Records for the task
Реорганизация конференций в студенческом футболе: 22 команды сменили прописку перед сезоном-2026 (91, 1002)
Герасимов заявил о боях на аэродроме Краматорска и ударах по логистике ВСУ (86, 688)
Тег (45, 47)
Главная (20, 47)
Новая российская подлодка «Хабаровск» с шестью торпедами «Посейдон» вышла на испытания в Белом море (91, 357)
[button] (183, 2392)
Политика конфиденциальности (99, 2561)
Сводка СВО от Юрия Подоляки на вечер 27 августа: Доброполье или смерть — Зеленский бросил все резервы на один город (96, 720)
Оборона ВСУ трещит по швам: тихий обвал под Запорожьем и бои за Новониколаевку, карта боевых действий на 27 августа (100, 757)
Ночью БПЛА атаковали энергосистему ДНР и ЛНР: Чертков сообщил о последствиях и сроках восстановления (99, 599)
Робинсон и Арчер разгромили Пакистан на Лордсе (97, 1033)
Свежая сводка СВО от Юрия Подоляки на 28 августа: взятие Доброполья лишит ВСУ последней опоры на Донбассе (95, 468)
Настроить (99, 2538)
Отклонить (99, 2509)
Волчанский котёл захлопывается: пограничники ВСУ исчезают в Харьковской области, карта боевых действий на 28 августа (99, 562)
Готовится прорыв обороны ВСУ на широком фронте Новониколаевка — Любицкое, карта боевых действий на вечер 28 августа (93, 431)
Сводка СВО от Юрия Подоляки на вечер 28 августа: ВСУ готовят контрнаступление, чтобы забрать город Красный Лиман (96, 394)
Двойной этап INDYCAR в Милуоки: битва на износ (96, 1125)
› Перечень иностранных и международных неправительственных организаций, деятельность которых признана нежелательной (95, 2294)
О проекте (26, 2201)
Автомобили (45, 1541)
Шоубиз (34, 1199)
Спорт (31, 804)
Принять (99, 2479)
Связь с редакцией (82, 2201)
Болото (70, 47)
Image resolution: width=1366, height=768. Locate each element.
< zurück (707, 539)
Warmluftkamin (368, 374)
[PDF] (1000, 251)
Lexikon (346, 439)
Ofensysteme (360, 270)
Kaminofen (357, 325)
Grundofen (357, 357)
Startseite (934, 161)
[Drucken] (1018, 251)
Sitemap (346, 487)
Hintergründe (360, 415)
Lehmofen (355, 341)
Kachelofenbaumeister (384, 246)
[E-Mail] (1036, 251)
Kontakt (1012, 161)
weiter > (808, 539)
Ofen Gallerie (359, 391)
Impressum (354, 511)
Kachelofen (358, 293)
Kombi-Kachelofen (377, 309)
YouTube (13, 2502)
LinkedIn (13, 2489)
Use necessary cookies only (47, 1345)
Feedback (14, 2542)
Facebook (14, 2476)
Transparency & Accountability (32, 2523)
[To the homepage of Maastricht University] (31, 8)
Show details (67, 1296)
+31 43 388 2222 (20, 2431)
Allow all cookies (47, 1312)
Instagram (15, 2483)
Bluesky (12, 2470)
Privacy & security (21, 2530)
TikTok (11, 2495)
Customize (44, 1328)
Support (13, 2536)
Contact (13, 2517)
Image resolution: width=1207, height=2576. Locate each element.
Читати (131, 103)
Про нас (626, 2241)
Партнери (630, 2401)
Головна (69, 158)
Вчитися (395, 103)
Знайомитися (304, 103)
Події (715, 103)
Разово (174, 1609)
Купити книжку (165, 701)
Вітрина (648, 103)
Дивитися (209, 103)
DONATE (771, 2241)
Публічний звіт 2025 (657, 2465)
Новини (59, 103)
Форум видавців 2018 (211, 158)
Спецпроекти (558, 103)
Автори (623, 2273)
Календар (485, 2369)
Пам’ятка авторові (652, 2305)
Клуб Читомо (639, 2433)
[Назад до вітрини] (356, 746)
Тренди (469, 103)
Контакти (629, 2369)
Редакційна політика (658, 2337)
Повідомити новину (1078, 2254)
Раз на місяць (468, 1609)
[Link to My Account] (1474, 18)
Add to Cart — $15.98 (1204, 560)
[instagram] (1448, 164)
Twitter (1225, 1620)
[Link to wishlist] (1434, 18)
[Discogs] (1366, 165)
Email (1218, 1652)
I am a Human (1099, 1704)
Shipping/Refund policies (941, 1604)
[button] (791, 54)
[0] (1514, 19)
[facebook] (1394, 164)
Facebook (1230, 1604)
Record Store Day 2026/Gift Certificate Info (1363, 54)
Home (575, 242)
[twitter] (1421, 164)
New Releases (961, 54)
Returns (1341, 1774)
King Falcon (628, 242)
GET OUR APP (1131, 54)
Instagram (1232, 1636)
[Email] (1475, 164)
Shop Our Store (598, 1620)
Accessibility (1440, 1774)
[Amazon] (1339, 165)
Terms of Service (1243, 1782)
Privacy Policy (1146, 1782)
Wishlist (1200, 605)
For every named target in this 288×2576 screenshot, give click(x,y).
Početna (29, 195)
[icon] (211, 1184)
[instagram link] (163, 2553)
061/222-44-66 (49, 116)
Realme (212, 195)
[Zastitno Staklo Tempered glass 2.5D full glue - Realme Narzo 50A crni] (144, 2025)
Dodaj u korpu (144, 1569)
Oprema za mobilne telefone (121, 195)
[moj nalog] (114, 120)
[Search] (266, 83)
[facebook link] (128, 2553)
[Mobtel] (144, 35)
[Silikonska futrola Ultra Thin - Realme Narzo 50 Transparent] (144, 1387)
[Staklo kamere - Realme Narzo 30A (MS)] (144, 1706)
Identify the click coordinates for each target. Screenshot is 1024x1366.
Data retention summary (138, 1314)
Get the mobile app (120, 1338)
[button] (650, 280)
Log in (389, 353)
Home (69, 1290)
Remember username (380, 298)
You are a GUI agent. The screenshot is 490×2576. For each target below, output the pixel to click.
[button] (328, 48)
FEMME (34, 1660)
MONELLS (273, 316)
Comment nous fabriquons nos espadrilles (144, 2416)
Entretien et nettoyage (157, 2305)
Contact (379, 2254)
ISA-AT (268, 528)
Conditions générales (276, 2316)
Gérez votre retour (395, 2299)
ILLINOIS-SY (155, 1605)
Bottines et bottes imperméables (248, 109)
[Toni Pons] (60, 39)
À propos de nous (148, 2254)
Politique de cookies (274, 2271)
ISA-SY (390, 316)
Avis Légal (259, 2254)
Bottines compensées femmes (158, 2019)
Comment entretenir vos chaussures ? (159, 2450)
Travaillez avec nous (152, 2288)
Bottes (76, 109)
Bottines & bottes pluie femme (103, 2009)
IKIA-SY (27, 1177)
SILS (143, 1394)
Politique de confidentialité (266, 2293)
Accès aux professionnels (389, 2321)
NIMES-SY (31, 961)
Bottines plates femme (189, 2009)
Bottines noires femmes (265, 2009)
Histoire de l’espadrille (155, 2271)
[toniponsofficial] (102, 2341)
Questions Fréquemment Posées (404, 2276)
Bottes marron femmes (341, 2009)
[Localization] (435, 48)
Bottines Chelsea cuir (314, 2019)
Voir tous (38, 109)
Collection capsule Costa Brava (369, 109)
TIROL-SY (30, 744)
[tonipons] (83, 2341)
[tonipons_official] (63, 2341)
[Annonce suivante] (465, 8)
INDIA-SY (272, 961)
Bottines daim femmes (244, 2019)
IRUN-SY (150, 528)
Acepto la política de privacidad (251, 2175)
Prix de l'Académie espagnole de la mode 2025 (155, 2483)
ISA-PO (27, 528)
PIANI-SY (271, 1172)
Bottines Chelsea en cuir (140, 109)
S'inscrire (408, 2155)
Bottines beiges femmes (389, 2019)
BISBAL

Assignment
Which lines of the listing contain the string "Юрия"? Copy every one of them.

Response box
Сводка СВО от Юрия Подоляки на вечер 27 августа: Доброполье или смерть — Зеленский бросил все резервы на один город (96, 720)
Свежая сводка СВО от Юрия Подоляки на 28 августа: взятие Доброполья лишит ВСУ последней опоры на Донбассе (95, 468)
Сводка СВО от Юрия Подоляки на вечер 28 августа: ВСУ готовят контрнаступление, чтобы забрать город Красный Лиман (96, 394)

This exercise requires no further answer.